(TASK DETAILS) What is needed is an exact copy of the lines in the listing below, from the one with "The image size is (1293, 576)." up to and including the one with "You are a computer-use agent. Screen", with no other lines.

++++++++++

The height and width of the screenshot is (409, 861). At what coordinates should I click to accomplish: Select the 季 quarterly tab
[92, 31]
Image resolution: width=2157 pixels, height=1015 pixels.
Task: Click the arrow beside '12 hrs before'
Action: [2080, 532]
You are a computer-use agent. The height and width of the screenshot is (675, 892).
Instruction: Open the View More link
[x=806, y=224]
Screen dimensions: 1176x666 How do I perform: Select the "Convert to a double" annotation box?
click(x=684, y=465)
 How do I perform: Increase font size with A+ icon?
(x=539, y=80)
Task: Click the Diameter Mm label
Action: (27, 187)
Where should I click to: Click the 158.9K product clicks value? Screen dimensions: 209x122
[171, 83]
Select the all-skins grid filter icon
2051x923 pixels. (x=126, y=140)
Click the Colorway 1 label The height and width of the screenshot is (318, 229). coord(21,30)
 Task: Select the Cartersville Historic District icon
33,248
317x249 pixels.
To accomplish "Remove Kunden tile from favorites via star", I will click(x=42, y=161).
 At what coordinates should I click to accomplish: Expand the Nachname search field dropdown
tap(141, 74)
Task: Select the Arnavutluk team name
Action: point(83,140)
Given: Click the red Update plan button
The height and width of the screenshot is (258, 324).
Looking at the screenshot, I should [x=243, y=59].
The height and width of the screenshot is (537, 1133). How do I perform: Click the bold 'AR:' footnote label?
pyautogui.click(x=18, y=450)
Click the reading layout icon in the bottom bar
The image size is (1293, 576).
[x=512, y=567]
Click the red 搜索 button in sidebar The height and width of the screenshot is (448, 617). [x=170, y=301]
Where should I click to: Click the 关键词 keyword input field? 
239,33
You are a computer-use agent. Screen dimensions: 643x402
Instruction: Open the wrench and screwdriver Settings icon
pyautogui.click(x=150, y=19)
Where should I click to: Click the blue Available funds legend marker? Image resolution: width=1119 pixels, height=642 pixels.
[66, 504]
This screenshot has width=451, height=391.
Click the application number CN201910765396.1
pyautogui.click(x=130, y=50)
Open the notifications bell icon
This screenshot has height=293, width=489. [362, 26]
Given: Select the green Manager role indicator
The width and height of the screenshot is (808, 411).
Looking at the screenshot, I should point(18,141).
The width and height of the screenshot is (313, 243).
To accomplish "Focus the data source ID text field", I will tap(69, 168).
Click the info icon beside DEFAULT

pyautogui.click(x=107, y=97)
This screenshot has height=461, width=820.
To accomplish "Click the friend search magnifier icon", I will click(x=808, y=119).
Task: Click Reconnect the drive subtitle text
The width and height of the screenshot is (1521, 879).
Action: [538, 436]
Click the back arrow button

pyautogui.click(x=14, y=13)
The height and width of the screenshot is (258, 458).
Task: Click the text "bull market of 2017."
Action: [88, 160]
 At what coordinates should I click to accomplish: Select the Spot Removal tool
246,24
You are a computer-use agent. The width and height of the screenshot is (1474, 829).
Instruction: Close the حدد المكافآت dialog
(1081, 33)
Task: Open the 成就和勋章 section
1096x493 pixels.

++++++++++

(COMPLETED TASK)
The image size is (1293, 576).
[x=512, y=567]
Click the red 搜索 button in sidebar The height and width of the screenshot is (448, 617). [x=170, y=301]
Where should I click to: Click the 关键词 keyword input field? 
239,33
You are a computer-use agent. Screen dimensions: 643x402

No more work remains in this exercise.